I was standing next to the ocean when the World Health Organization announced the COVID-19 pandemic on March 12th, 2020. As you likely know, I am from Winnipeg, so I was a long way from home. My Royal Roads University colleagues and I were three quarters of the way through our final field study of the values-based leadership program. We were in a lovely wooden house on the Victoria campus by the ocean, and it became increasingly difficult not to think about the journey home.
At Klinic our medical director had told me it was a pandemic long before I had left, we had been trying to balance preparation and not jumping to speculation for some time like the rest of our system and everyone else in the world. Coming home I was struck by our collective closeness, the bond of this common human frailty.
I have not written a blog since I returned. I had this one started, but in full honestly, in my head I have added seventeen other blogs to it, perhaps there will be a series someday- unfortunately those have yet to reach the keyboard. It was hard to know what to say last spring, and it was hard to find the space to say it.
I can imagine that 2020 has been many things to many people. It has been a heart wrenching global pandemic that has touched all of us, highlighting not only our human vulnerability, but yet again how the inequities in our world ensure that the impact is also inequitably felt. It has been a time of grief and isolation for many, whether loss of loved ones, relationships, supports, routines, or simply a world that we knew.

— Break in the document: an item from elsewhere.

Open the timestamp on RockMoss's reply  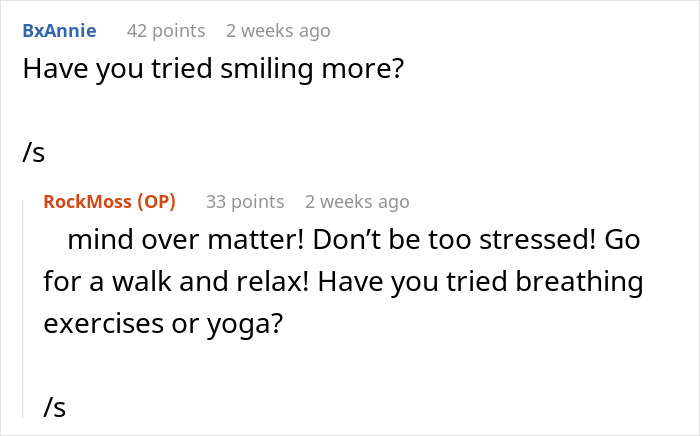click(x=357, y=202)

There has been opportunity for the rise of voices and movements calling out the inequities, such as Black Lives Matter. For me, and I imagine many others, this also created a critical time of reflection about how and when we use our voice, and I imagine this will be an important and ongoing conversation at Klinic.
In March when I returned from Victoria, the Klinic Board of Directors requested that I take a leave from my SERC role in order to focus on the pandemic, and ensuring that our joint move happened safely and successfully. I am very pleased and relieved to say that move is now complete. During that time the Klinic Board of Directors came to the decision that they need a full time Executive Director in the role permanently and put forward that request, and I have now assumed this role. I hope this will allow both our organizations to move forward together more strongly.
Though like any major change there are still many details to work through and areas that still need some focus, the reality is we were able to move all three organizations (Klinic, SERC, and the Occupational Health Centre) with over 200 employees and volunteers, to our new site in the middle of a global pandemic, with limited disruptions to care. This was an incredibly challenging time and I am very grateful to everyone who was working right through it. I am also aware that this, along with imagining our new organizational life with COVID, has become the focus of all our attention for some time now, and most of mine.
I am writing this blog on the eve of Klinic’s first ever virtual AGM. I am feeling a little sad. Normally there is hoopla. Normally there is food and celebration of the years people have dedicated to Klinic, and I know that this will be different. I am sad there will be no ribbon cutting or grand tour of our new site as we had hoped for when we opened this fall.
However, I am also feeling hopeful. I believe we have reason to be hopeful. Over the last few weeks we have had our first virtual staff forums, COVID has helped us expand and expedite the implementation of our new technologies. As we continue to discover the breadth of this technology, we will learn and benefit from new ways to come together as we have not before. We hope this will allow us to serve more people, in more places, with increased accessibility.
We also now have a remarkable new opportunity to connect and engage more widely with our communities to talk about how we bring in new voices and ensure that we are reflecting our diverse communities of service, which we hope to do as we roll out our new community engagement plan.
I would like to end with a final thing that has been on my mind, a lesson I am trying to learn, if you will. Today that is reflected in the words of the great, and recently lost to this world, Ruth Bader Ginsberg.
“Fight for the things that you care about, but do it in a way that will lead others to join you.”